What do you currently do?
I’m the joint owner and Managing Director of Logistik Group, a top 10 communications agency. We work across the FTSE100 for household names including Marks & Spencer, BT, Lloyds, and Asda. We help them with their communication strategies, including executing multi-channel engagement plans incorporating events, film, digital, and experiential elements. Our work means we get to know the leaders of businesses and their strategy. We work hard to help them close the gap between what they are saying and what their people are doing. This also involves mind-set work, storytelling and coaching.
What is your inspiration in business?
One of the most business motivators for me is the idea of playing to win, rather than not to lose. Many people play not to lose. The motivators of today will be the hygiene factors of tomorrow – keeping this front of mind is my inspiration.
Who do you admire?
There are various people throughout my career that have had an impact on my career and outlook on what it takes to be successful in business. I have never latched on to one person but have seen skills in different people at different times that I learn from.
I admire Michael Mahony, who runs Berkeley Partnership, for his collaborative win-win approach to building a business, and Steve Rowe at M&S for his ability to stick to a plan and the confidence it drives. I also admire Amery Capital’s Maurice Helfgott for his drive, constant desire to learn and ability to see beyond the obvious and Martin George, a Director of various Household brands, for his sheer appetite and energy to be brave in a smart way, and the time he makes available for you.
Lastly I admire Graham Lindsay at Lloyds who values relationships, and proves there is still a place for old school business values and championing the little guy. Graham recognises the opportunity his role gives him in the community at large.

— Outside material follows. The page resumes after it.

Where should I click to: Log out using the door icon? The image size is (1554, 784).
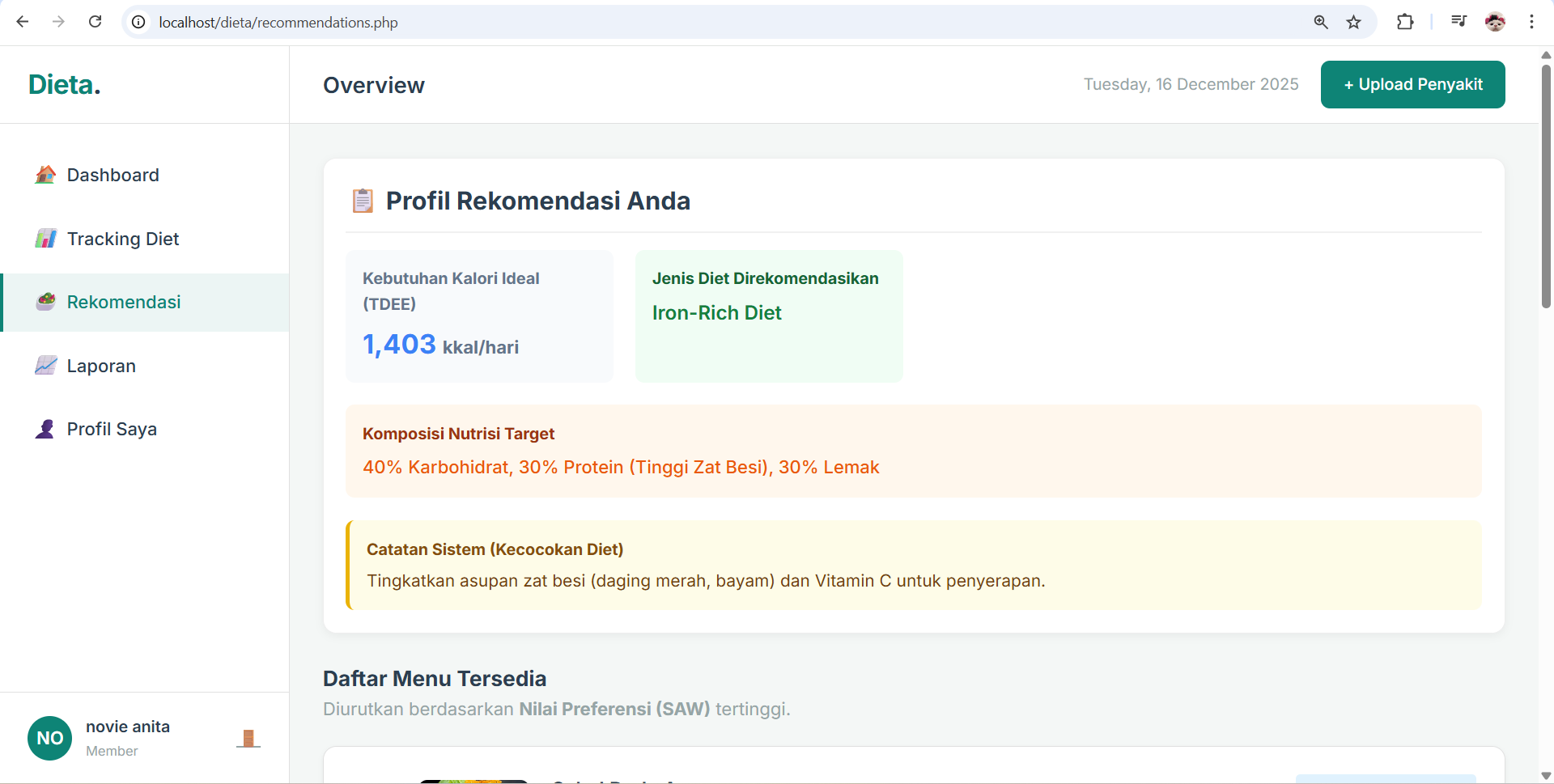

Looking back would you have done things differently?
There are two main things I would have done differently: The first is to better understand the gap between ‘knowing and doing’. Many people know what to do but doing it is much harder, including being aware of hidden commitments people have in business which hinders growth. The second would be to manage and plan for our growth better. I didn’t realise the impact that not planning for growth has and that ultimately recovering from that takes longer and is more painful.
What defines your way of doing business?
I would list four key hallmarks. 1. My personal level of pride. It is important for me to earn the respect of the people I value. 2. Helping people and companies make progress. I am fascinated by big business. As I always say to the team, what we do puts us in a real position of privilege; we help make progress happen and this is always my driver. 3. Relationships and the opportunity to learn. I genuinely learn something every day and I get to build some amazing relationships. 4. I believe quality relationships are key. With affinity, trust and confidence comes the opportunity to do big things together.
What advice would you give to someone just starting out?
Three things: Build a network in your 20’s before it’s too late in your 40’s. Remember to enjoy the journey; it’s not all about the end goal. Lastly, all businesses start for a reason other than money. Never forget why you exist.